The cry for deliverance
Abiding wordless language
Of his fettered flight-bound

Yearning ever upward

Thursday 23 October 2014

WHEN ONE COMES TO VISIT LOVE - The Real Presence

Sitting at the back of an empty church on a dark evening, I look up the distance to the tabernacle and think of Judith Hearne (from the novel by Brian Moore). I had intended meditating, taking up the usual posture, when something within suggested that postures are not necessary when one comes to visit Love. So, I took to gazing and thinking.

Judith Hearne was a woman lost in alcoholism and absolutely lonely at 40-something. She had prayed all her life and had gotten a raw deal and she comes in the end to a similar church demanding some answer from Jesus in the tabernacle but He remains silent and her faith is weakening rapidly. The sacristan and later the priest come out into the sanctuary and their attitude in front of the tabernacle suggests to her that they don’t believe either that there’s anyone there. We who are familiar with the sacred can become so casual that we forget the Presence and maybe stop believing in reality, without ever thinking about it.

Now in this church where I sit, the sacristan comes out to prepare the altar for Mass. She waddles around the sanctuary without seeming to have any interest in the tabernacle. Instead she repeatedly peers down towards the shadow in which I am sitting. Does she notice the stranger that I am? It is good to be here.

After a while a young woman comes through the side door, walking briskly across in front of the altar, without so much as a pause or a glance. She has NO idea that He’s there; she takes no notice. “Does it bother you” I ask Him “that people ignore you like this?” But He remains silent. It bothers me!

A young father with his teenage boy and girl arrives. They’re dressed for an occasion and in the absence of wife and mother I take it that she’s dead and that this Mass is being offered for her - in the event it wasn’t for her. I feel a pang of grief and might even cry. There’s an air of grief about him, while they (the children) seem quite happy. He genuflects passing the altar. They do not. “Do you not mind Lord?” I ask again.

Soon they are joined by other families, similarly dressed with the same mixture of knowledge and ignorance of the Presence. They take up two pews between them.

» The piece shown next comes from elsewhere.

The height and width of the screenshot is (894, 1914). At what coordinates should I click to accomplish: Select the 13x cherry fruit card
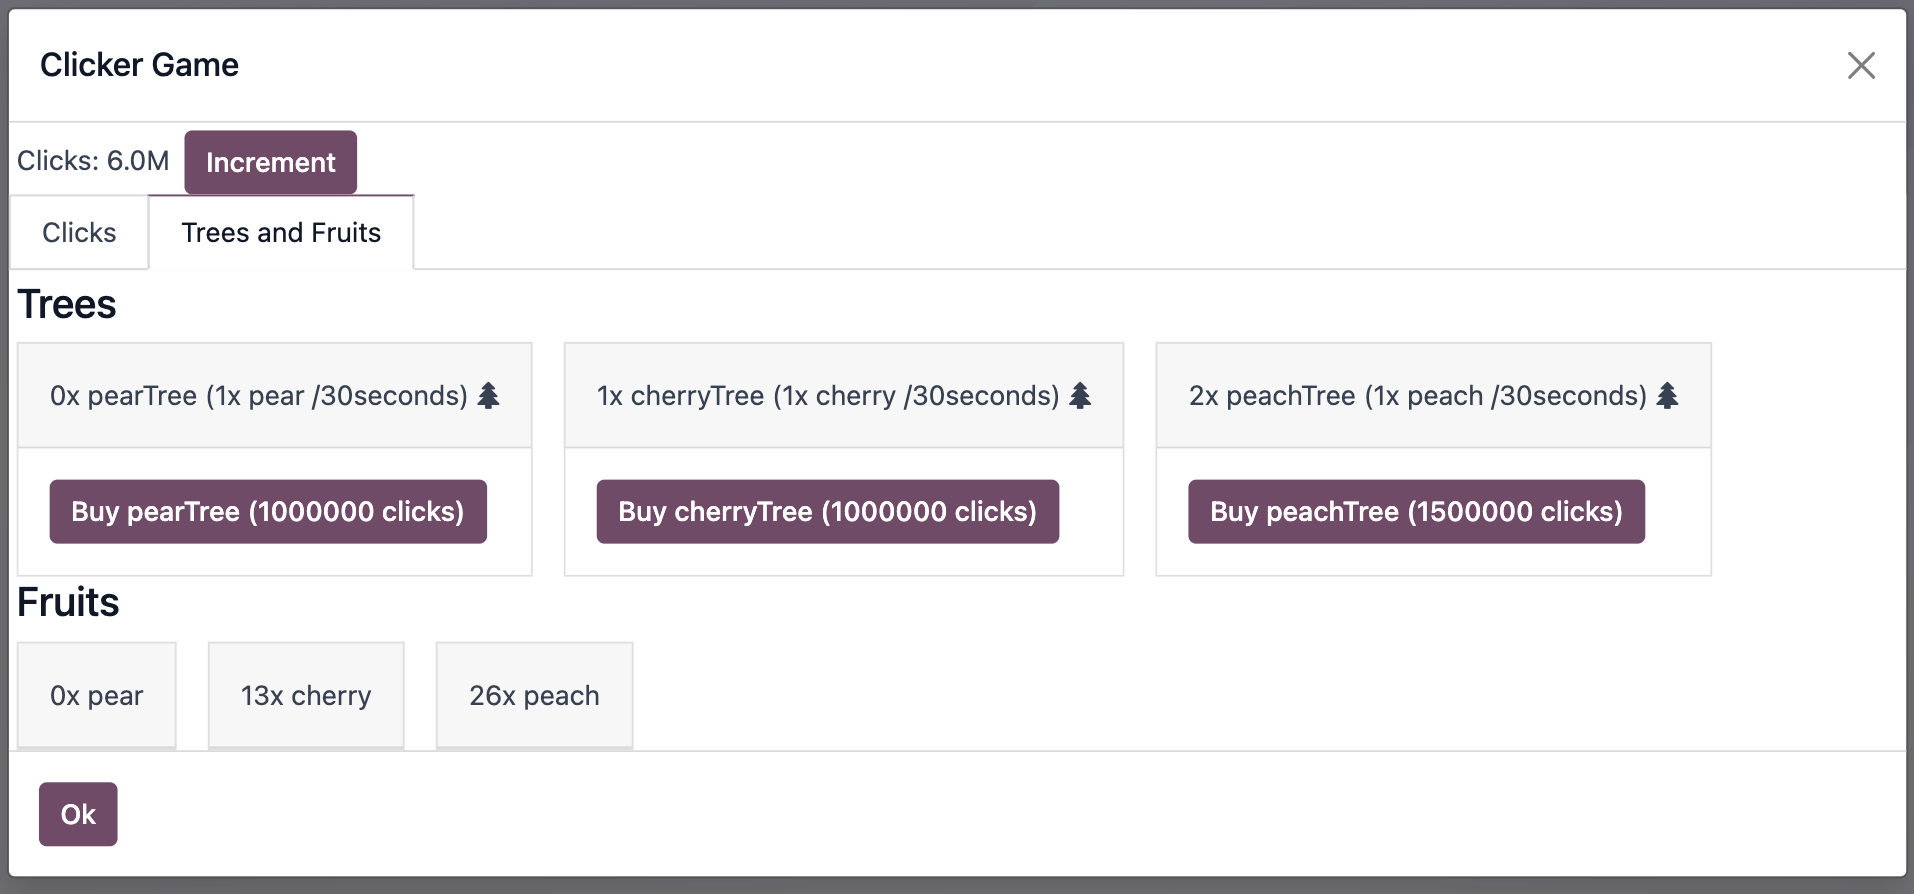coord(305,695)
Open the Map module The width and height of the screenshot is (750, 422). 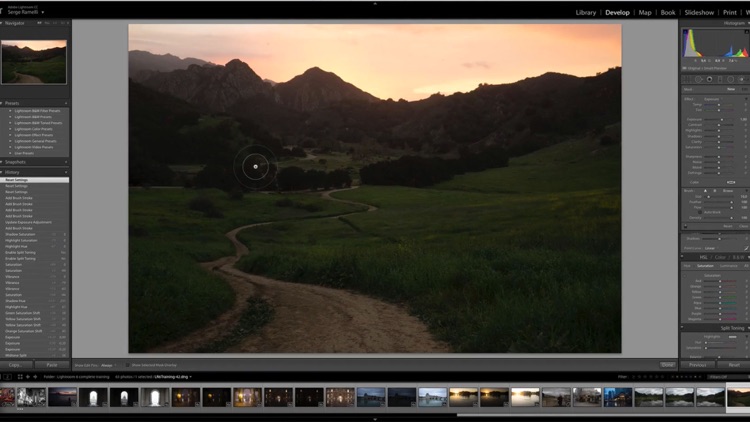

The Mass is rattled through with a frightening speed. It pleases a lot of people. The only part that’s taken slowly is the homily and that is simply a drag! At the consecration at least I want him to please, please slow down and give us a chance to savour. But no!

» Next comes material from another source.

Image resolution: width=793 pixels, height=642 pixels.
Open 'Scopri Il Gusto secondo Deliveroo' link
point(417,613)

Faith in the Real Presence of Jesus! Saint Faustina had a vision in prayer of looking at the Blessed Sacrament and seeing the face of Jesus in all its glory and He tells her that He is pleased with those who see Him by faith and not by vision. “Oh, how pleasing to me is their great faith! You see, although there appears to be no trace of life in Me, in reality it is present in its fullness in each and every Host. But for me to be able to act upon a soul, the soul must have faith. Oh, how pleasing to me is living faith!”  (Divine Mercy In My Soul: Diary, N.1420).

We tend to think of faith in terms of vision and consolation but the reality is that faith is exercised and lives in desolation. It is a labour a lot of the time, a labour of love.

Faustina had her experiences of desolation. “I feel such desolation in my soul that I do not know how to explain it even to myself. No one understands a heart wounded by love, and when such a heart feels itself abandoned interiorly, no one can comfort it.” (Diary N. 943).

No comfort! At times there is no comfort, a sense that God is standing back in silence, doing nothing. The abandonment of Jesus on the Cross is the abandonment of us all. WHY have you forsaken me? And the Father says absolutely nothing in that moment. Faith is moulded, carved into shape in this desolate and dark abandonment.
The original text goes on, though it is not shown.